### What you should do
Could you copy the listing word for word, from the line containing "The height and width of the screenshot is (584, 931)." down to the end of the listing, leaving out the pictures?

(Listing for locating words and elements)
/---
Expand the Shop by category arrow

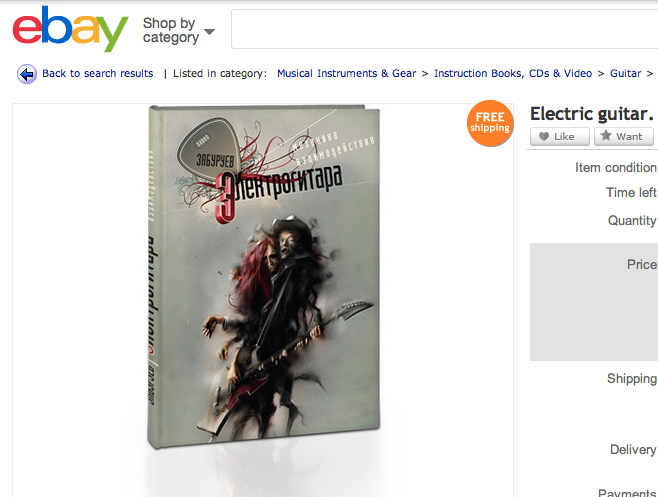pos(209,31)
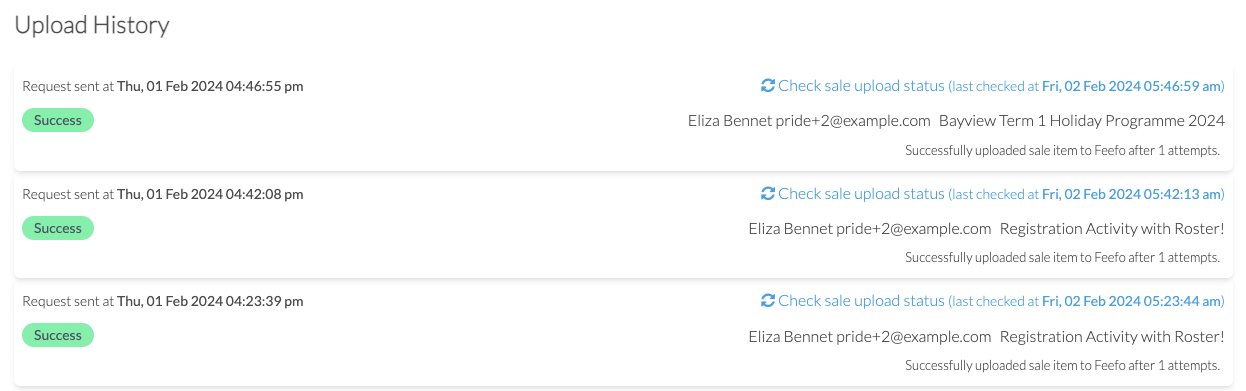Click Success badge on first upload entry
Image resolution: width=1246 pixels, height=391 pixels.
[58, 120]
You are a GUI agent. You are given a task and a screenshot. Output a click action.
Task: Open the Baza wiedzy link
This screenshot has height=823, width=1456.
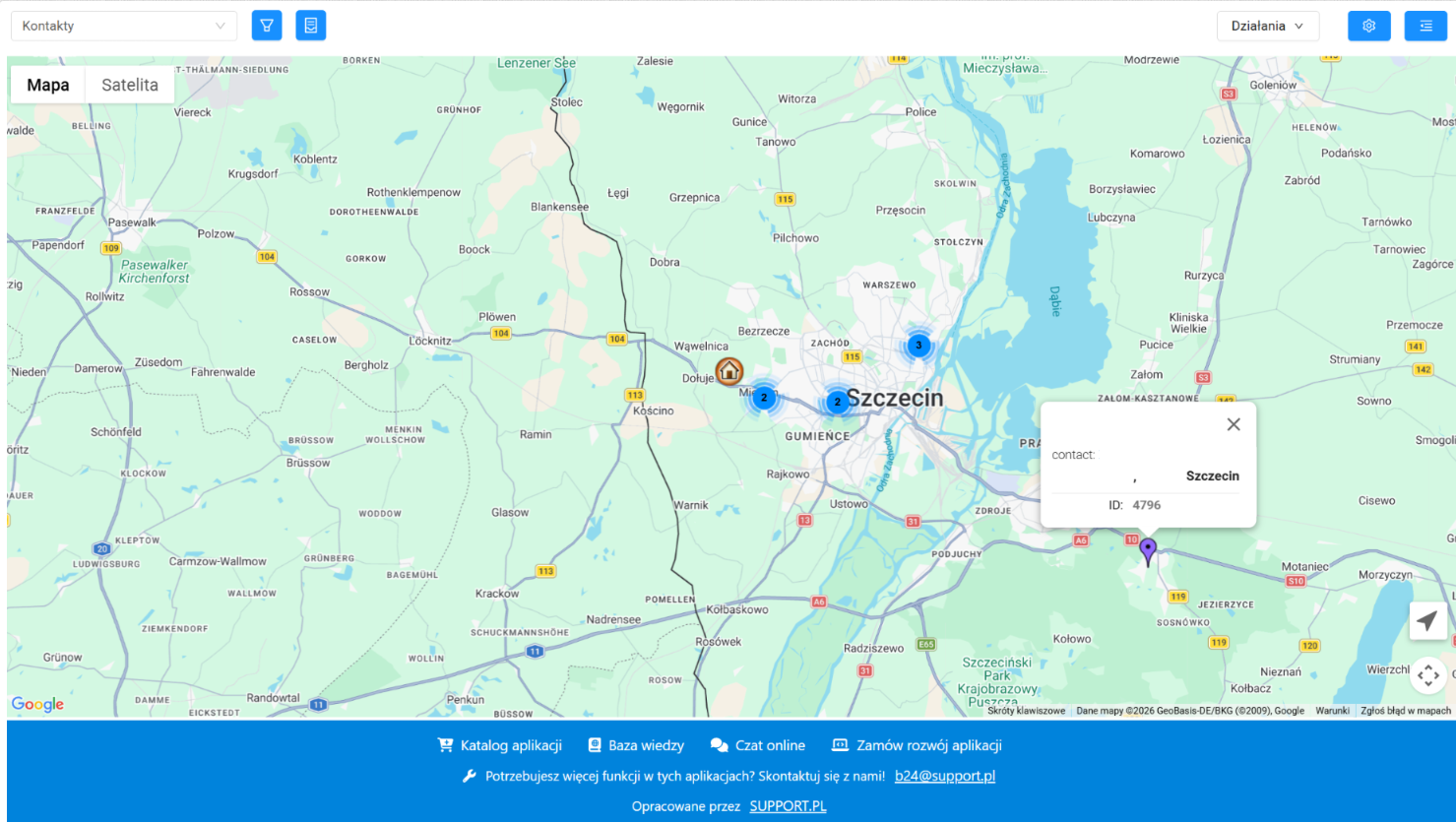636,745
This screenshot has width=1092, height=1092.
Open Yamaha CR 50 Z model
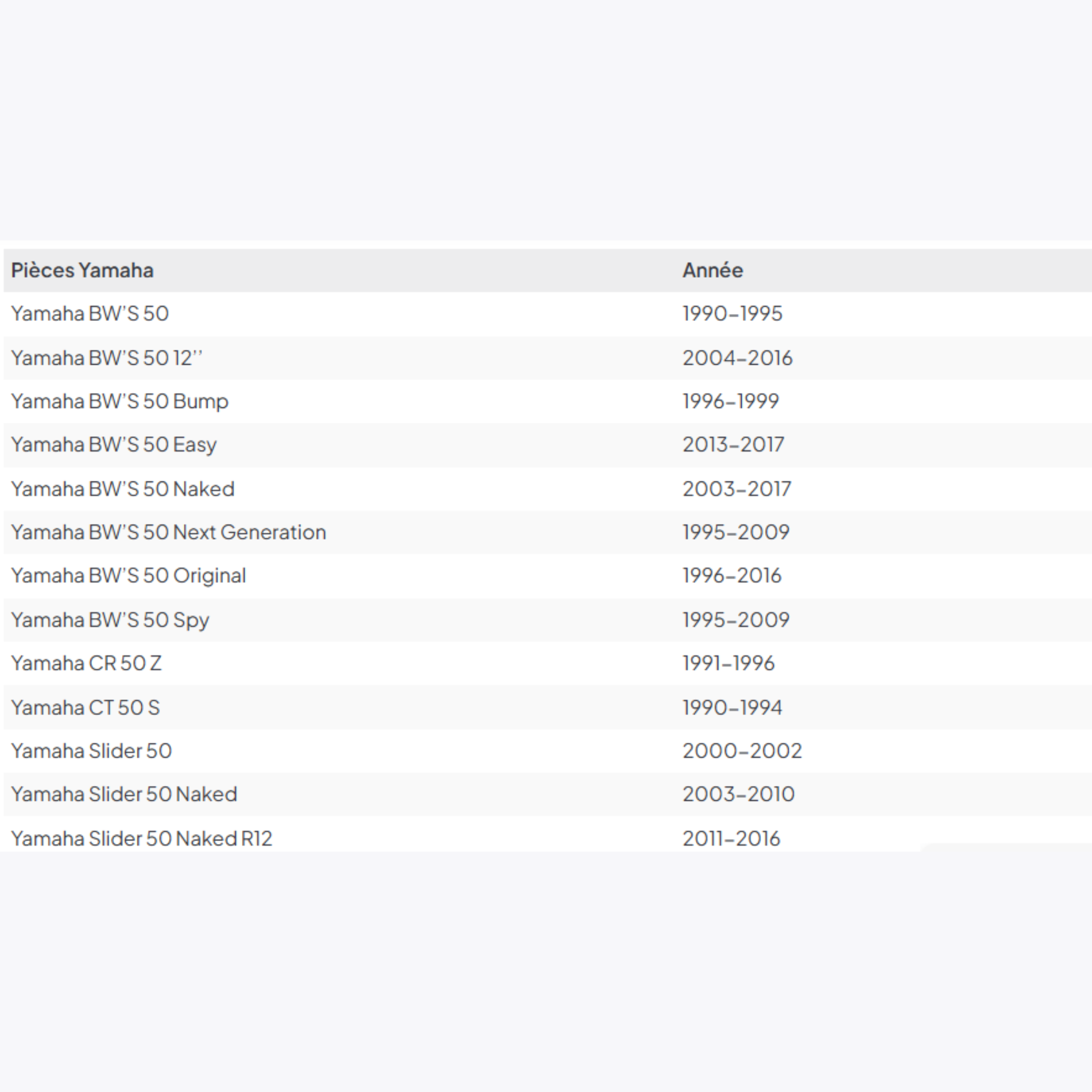click(86, 663)
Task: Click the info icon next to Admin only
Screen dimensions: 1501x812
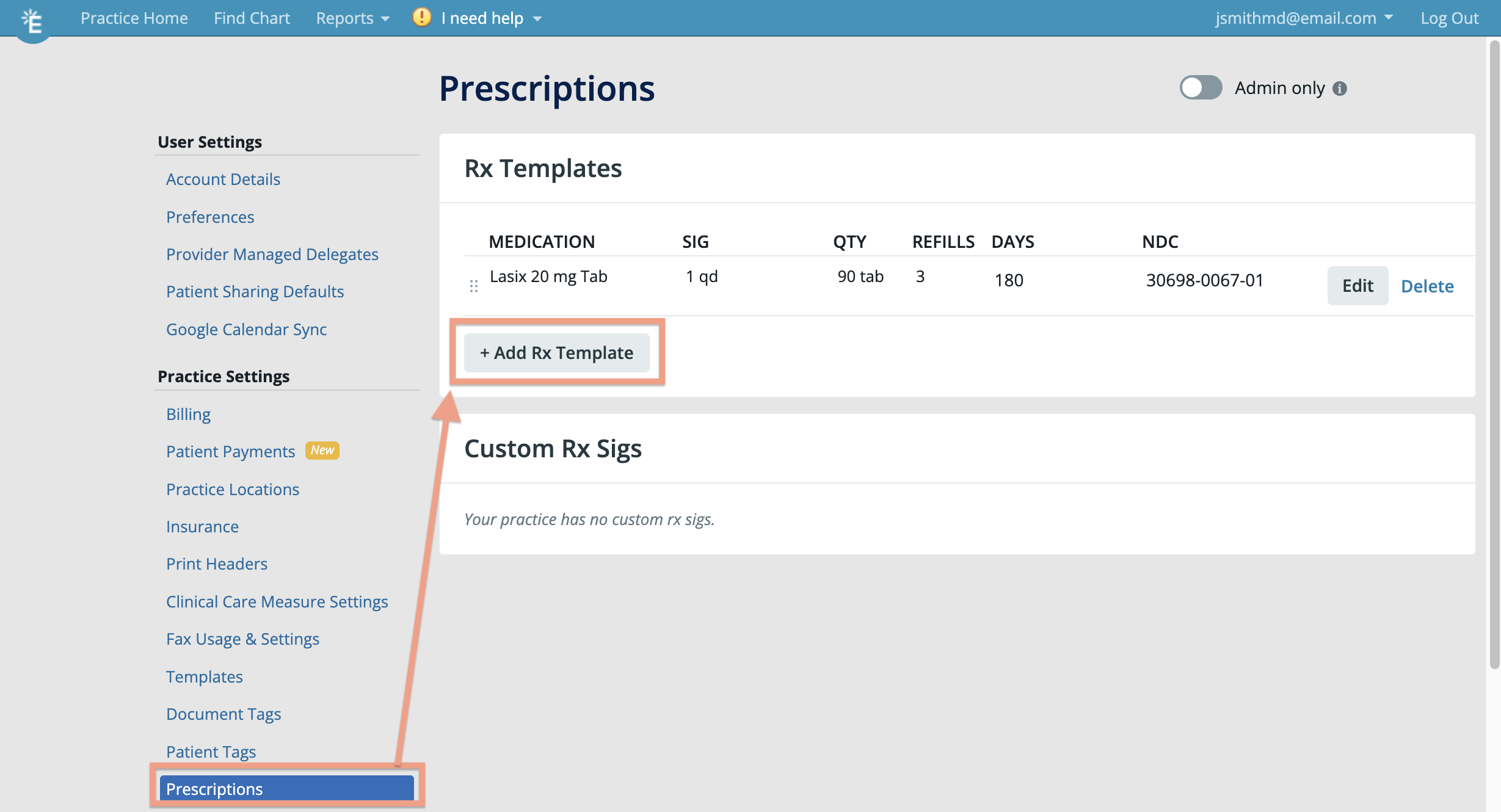Action: [1340, 88]
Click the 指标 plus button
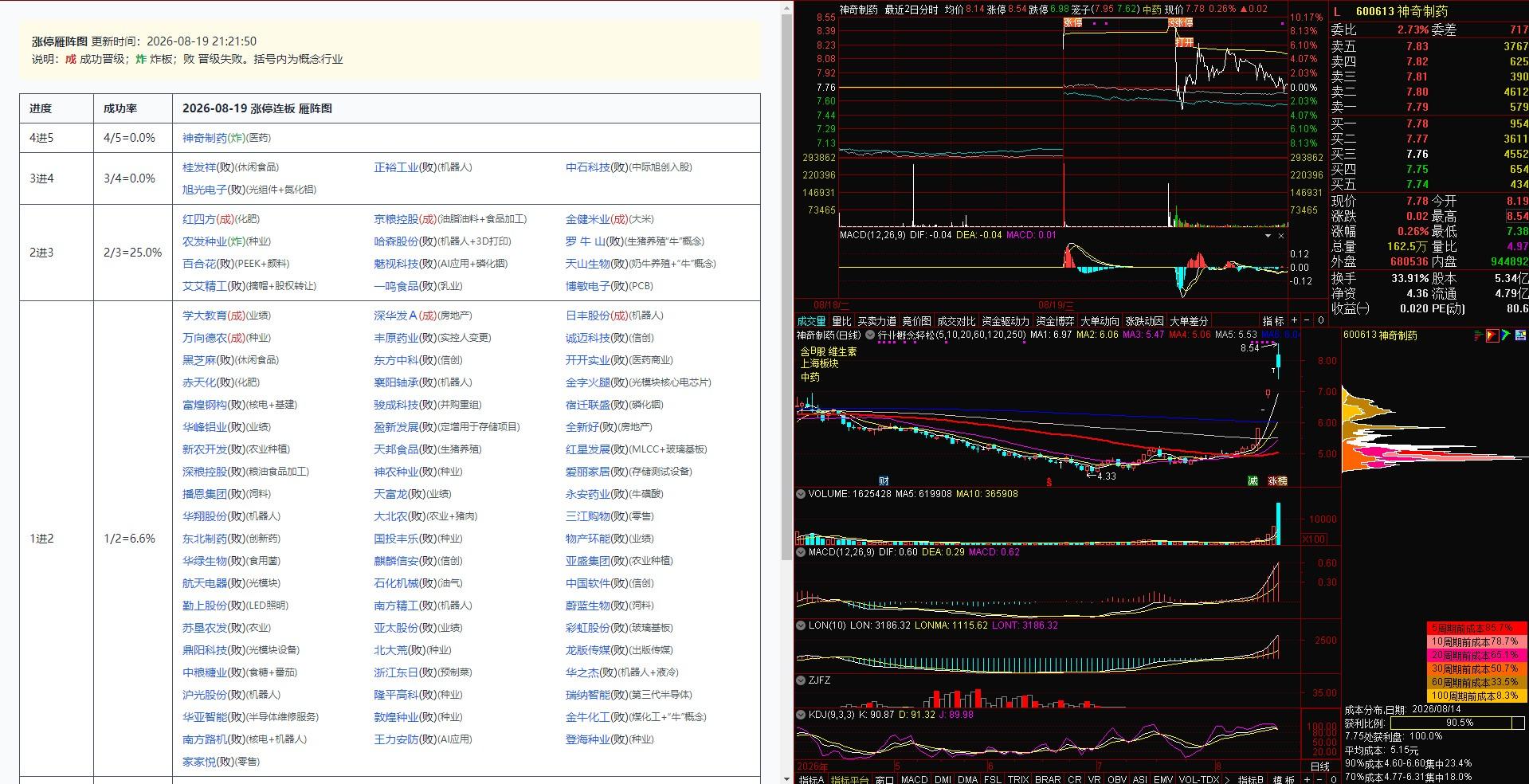 1294,320
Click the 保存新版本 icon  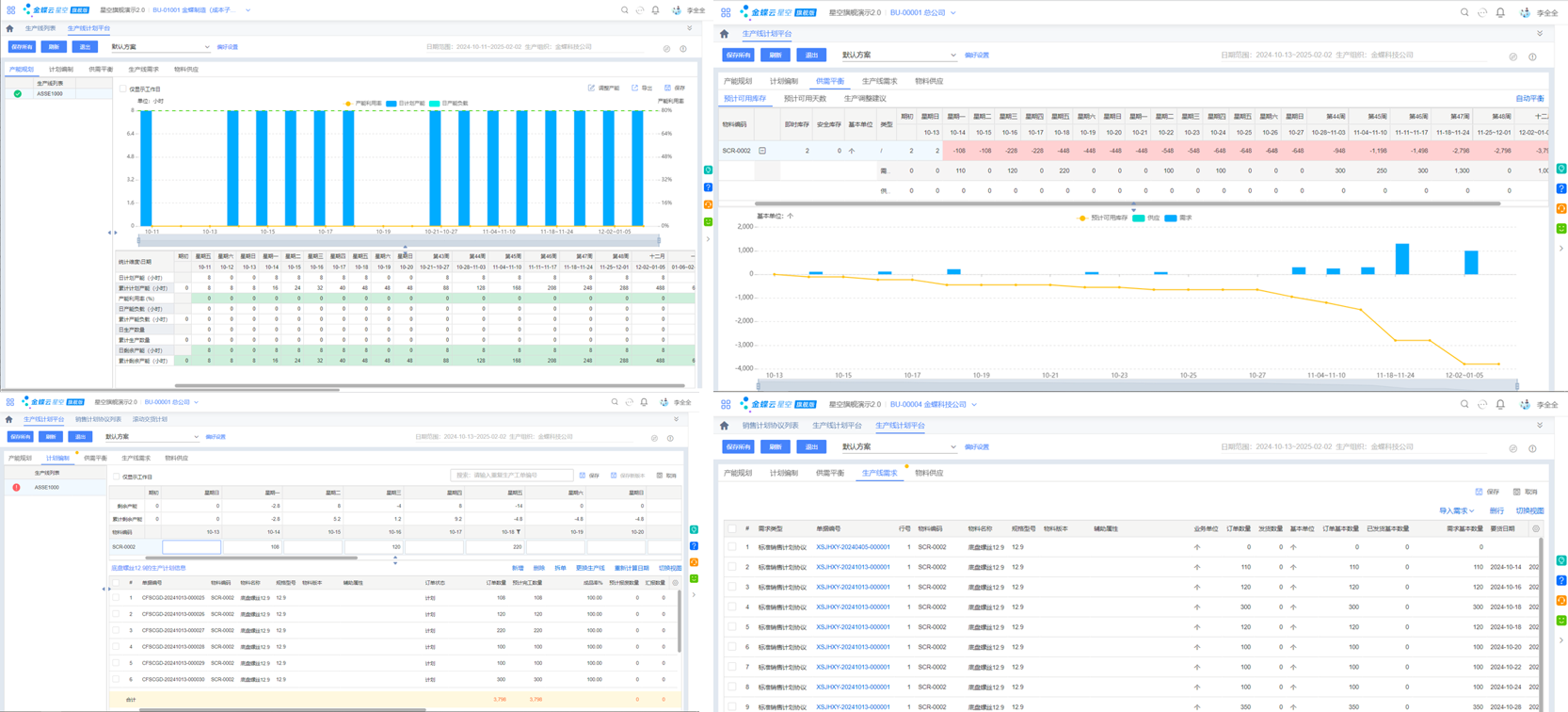614,476
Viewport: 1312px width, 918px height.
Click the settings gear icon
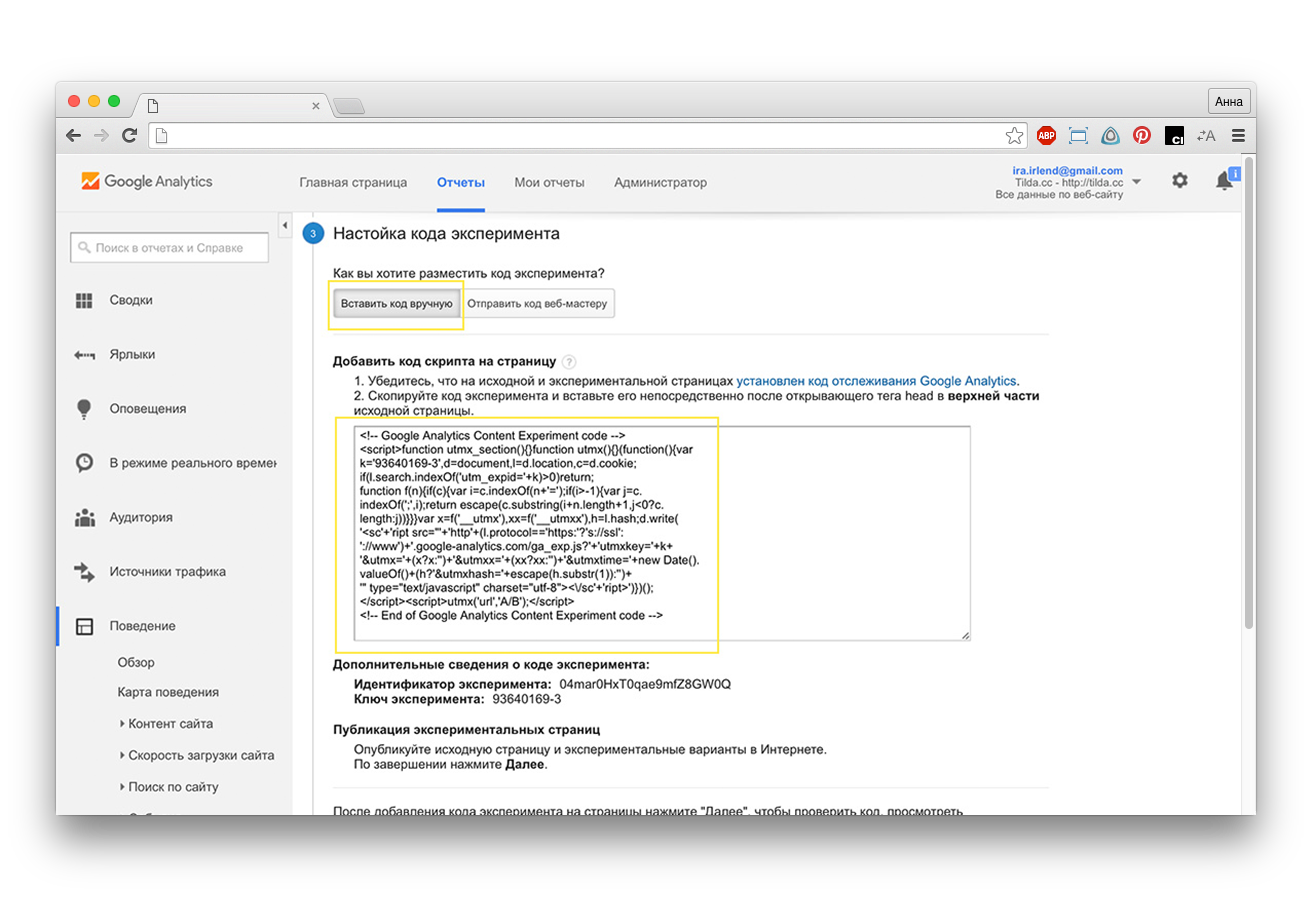point(1180,181)
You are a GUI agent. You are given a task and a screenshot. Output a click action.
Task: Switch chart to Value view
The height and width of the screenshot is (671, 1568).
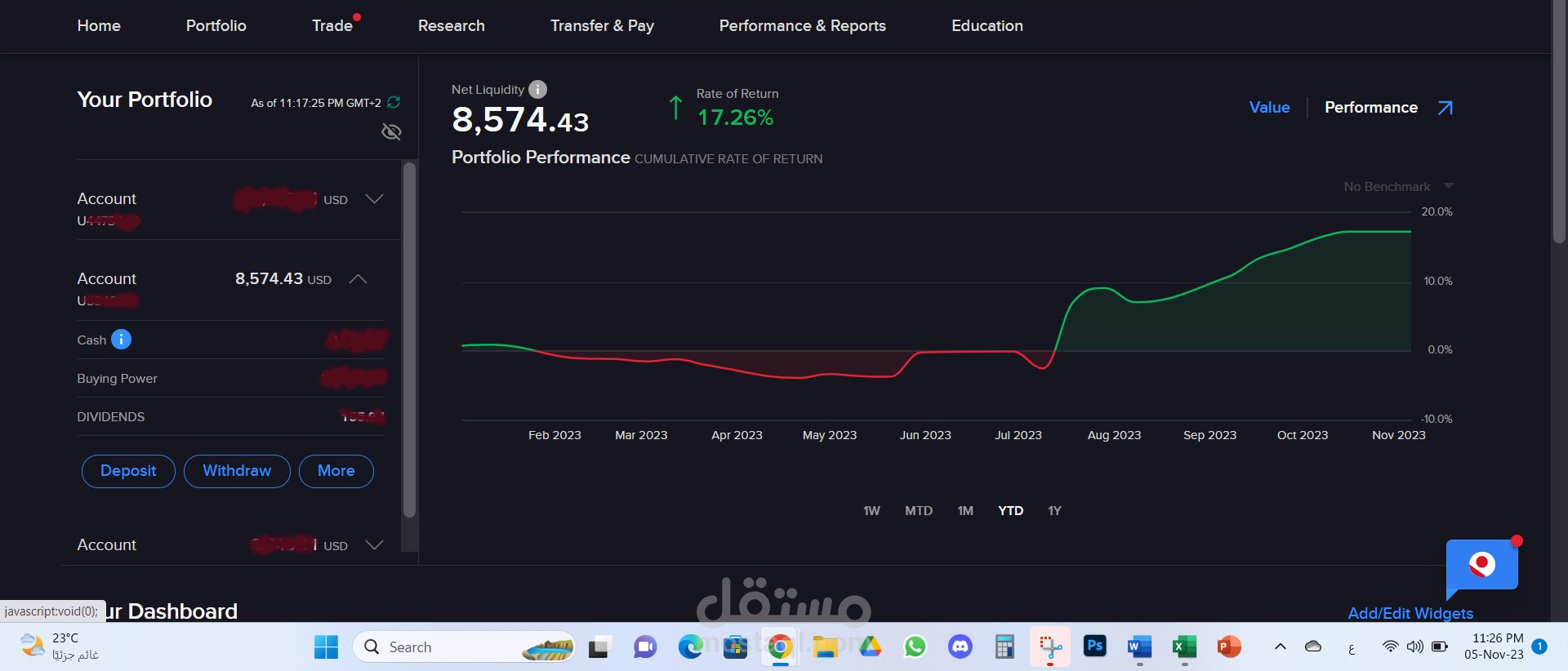pyautogui.click(x=1269, y=107)
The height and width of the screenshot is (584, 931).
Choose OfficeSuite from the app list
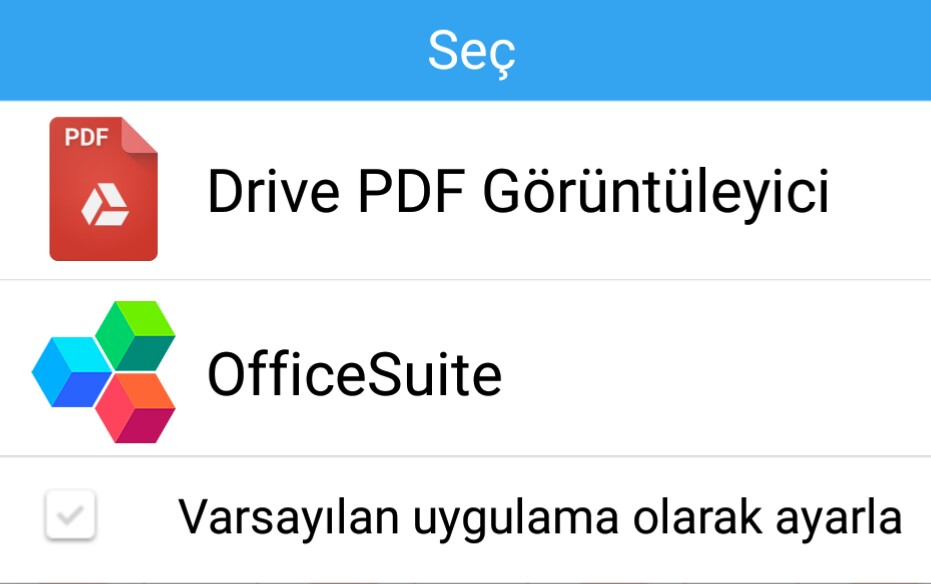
\---
### Exercise response
The height and width of the screenshot is (584, 931).
Choose OfficeSuite from the app list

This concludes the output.